**What you have to do**
Output only the lines from the one holding "Instruction: Load files into the p7s list" to the end of the data below, please, copied exactly.

*** Opening Data for this task ***

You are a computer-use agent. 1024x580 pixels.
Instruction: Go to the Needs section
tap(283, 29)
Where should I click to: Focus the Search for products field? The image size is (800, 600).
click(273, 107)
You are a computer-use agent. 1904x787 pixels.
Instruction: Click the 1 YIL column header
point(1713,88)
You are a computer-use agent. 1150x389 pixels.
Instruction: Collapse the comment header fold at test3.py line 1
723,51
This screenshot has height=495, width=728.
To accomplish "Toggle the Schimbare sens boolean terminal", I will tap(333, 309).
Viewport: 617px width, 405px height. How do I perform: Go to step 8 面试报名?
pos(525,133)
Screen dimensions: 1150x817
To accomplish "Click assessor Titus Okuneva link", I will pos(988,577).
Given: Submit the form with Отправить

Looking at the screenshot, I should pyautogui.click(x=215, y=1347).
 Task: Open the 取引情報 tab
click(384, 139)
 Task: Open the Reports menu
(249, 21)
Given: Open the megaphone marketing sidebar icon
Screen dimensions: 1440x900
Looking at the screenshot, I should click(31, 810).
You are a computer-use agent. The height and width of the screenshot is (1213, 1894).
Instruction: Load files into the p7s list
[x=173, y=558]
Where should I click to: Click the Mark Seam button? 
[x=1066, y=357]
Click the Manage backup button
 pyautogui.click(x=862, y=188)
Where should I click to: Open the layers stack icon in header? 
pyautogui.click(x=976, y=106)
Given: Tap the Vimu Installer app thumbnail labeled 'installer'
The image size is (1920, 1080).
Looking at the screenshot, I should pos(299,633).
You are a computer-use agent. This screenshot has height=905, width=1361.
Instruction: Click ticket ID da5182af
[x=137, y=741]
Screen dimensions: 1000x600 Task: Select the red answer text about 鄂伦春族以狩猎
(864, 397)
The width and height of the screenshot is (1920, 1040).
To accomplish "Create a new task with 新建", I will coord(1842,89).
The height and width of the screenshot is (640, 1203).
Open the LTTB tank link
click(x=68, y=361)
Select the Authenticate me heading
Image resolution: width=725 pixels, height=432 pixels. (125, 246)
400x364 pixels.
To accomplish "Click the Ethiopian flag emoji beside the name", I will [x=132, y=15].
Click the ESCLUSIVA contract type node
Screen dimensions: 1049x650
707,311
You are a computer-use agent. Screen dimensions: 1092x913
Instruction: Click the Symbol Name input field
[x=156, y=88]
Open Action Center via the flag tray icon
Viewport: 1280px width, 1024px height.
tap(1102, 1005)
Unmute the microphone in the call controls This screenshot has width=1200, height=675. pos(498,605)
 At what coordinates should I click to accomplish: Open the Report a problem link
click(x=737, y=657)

*** Closing Data for this task ***

**Expected answer**
Instruction: Load files into the p7s list
[x=173, y=558]
Where should I click to: Click the Mark Seam button? 
[x=1066, y=357]
Click the Manage backup button
 pyautogui.click(x=862, y=188)
Where should I click to: Open the layers stack icon in header? 
pyautogui.click(x=976, y=106)
Given: Tap the Vimu Installer app thumbnail labeled 'installer'
The image size is (1920, 1080).
Looking at the screenshot, I should pos(299,633).
You are a computer-use agent. This screenshot has height=905, width=1361.
Instruction: Click ticket ID da5182af
[x=137, y=741]
Screen dimensions: 1000x600 Task: Select the red answer text about 鄂伦春族以狩猎
(864, 397)
The width and height of the screenshot is (1920, 1040).
To accomplish "Create a new task with 新建", I will coord(1842,89).
The height and width of the screenshot is (640, 1203).
Open the LTTB tank link
click(x=68, y=361)
Select the Authenticate me heading
Image resolution: width=725 pixels, height=432 pixels. (125, 246)
400x364 pixels.
To accomplish "Click the Ethiopian flag emoji beside the name", I will [x=132, y=15].
Click the ESCLUSIVA contract type node
Screen dimensions: 1049x650
707,311
You are a computer-use agent. Screen dimensions: 1092x913
Instruction: Click the Symbol Name input field
[x=156, y=88]
Open Action Center via the flag tray icon
Viewport: 1280px width, 1024px height.
tap(1102, 1005)
Unmute the microphone in the call controls This screenshot has width=1200, height=675. pos(498,605)
 At what coordinates should I click to accomplish: Open the Report a problem link
click(x=737, y=657)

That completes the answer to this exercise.